* DOCUMENT SECTION:
Prout, SAMUEL, painter in water-colours, was born at Plymouth, 17th September 1783. He studied from nature, and sketched with Haydon through Devon and Cornwall, his drawings in the latter county being made for Britton's Beauties of England and Wales. In 1805 he removed to London, in 1815 was elected to the Water-colour Society, and in 1818 went to Rouen by Havre. The picturesque street-architecture and fine Gothic remains there made so strong an impression on his mind that afterwards his principal works were those in which architecture had a prominent place; and from time to time, in his after-career, he made excursions, ransacking every corner of France, Germany, the Netherlands, and Italy for picturesque architectural remains. Prout's name should be dear to all artists and amateurs, for there are few who have not been incited or instructed by his numerous elementary drawing-books, in the slightest of which talent and feeling for art are conspicuous. His water-colour drawings are characterised by decision in handling, great breadth, and clear and pleasing colouring. He died February 9, 1852.
See Ruskin's Memoir of Prout in Art Journal (1852); and his Notes on the Loan Collection of Drawings by Prout and Wm. Hunt (1879-80).
Provençal Language and Literature.
The Provençal language is one of the six principal branches of Latin speech, usually classified by philologists under the title Romance languages. The name Provençal, which appears to be derived from the Provincia Romana of Cæsar, was not used in the earlier middle ages except in the restricted sense of the language or dialect of Provence proper. The troubadours themselves used the term lengua romana (or lo romans). The term langue d'oc was also known in the middle ages, but was afterwards transferred to designate a province of France. The Provençal and other Neo-Latin idioms existed as dialects of the Latin previous to the Germanic invasions, having replaced the ancient languages of Gaul. Although the Provençal and the northern French had originally sprung from the same stock, they had gradually grown distinct from one another, until at the time of the troubadours they differed almost as widely as French and Italian. The Provençal language at the time of the troubadours extended far beyond the boundaries of Provence proper. It extended over the area from the Alps to the Pyrenees and the Mediterranean to the Loire. Beyond France it was known in the east of Spain—in Catalonia and Aragon, and in the Balearic Isles—also in Savoy, Piedmont, and part of Switzerland.

* DIRECTIONS:
A - Answer these questions from the encyclopedia excerpt:
(i) In what year was Prout elected to the Water-colour Society?
(ii) What term did the troubadours themselves use for their language?
(iii) Over what area did the Provençal language extend at the time of the troubadours?
B - Pick up the encyclopedia excerpt on the Provençal language after its final sentence and carry it forward.

* DATA PROVIDED:
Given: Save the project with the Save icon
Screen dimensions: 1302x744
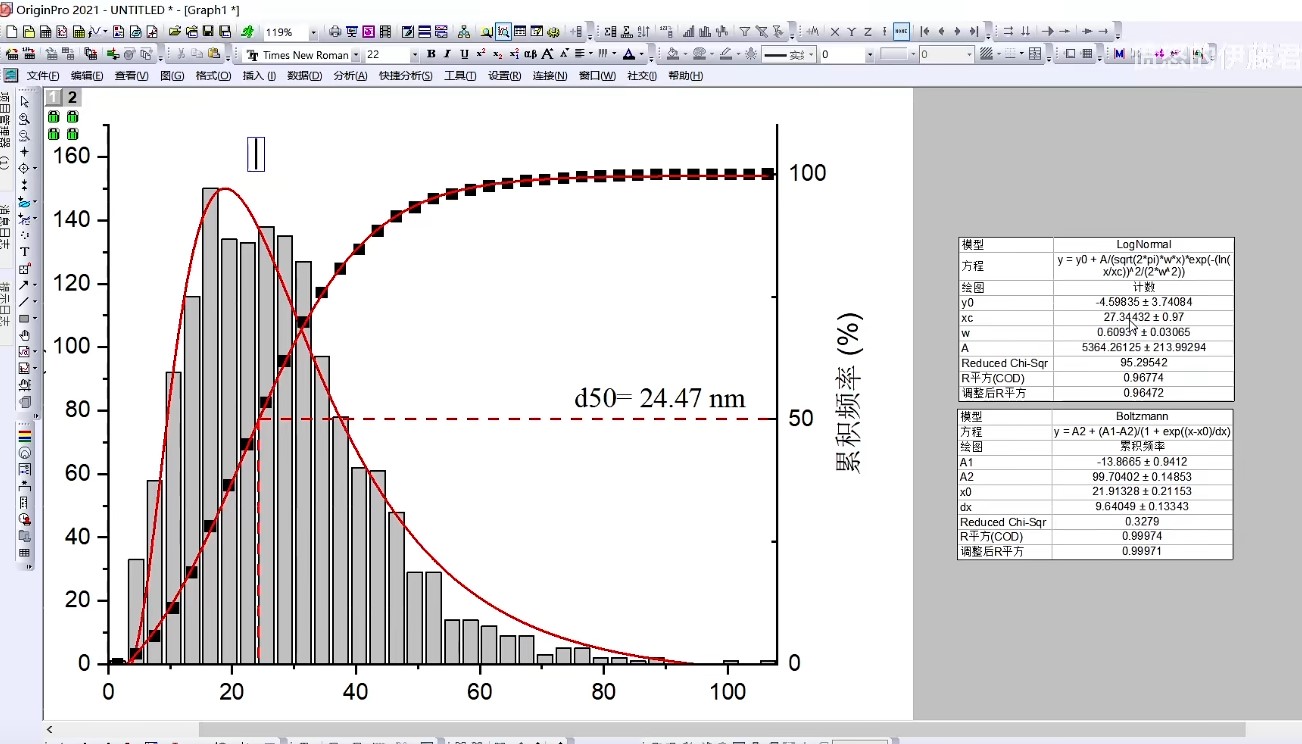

* REPLIES:
A -
(i) 1815
(ii) Lengua romana (or lo romans)
(iii) From the Alps to the Pyrenees and from the Mediterranean to the Loire

B -
The pure Provençal idiom, in which the poets of the 12th century sang, was used by the higher classes over the whole of the district referred to, but the bulk of the people knew only their own dialects—viz. the Provençal (proper), Piedmontese, Gascon, and Catalan, all of which differed but slightly from one another. At the end of the 13th century, consequent upon the establishment of the French domination in the south and the introduction of the northern French language, the literary Provençal began rapidly to disappear, while the vulgar dialects still remained; and it was in them that the compositions of the later middle ages were written. The Provençal language was more highly inflected than any of the other Neo-Latin languages, and was the earliest of these to be fixed grammatically. It was highly adapted for lyric poetry, owing to its melodiousness and its rhyming facilities. The grammarian Vidal referring to it says: 'La parladura francesca val mais et es plus avineus a far romanç et pasturellas, mas cella de Lemosin val mais per far vers et cansons et sirventes' (The
French speech is better and more suited for making epics and pastourelles, whilst that of Lemosin [i.e. the Provençal] is better for making love-songs and satires). In the modern Provençal dialects there is to be noted chiefly a greater simplicity of inflections and grammatical forms and a large admixture of French words.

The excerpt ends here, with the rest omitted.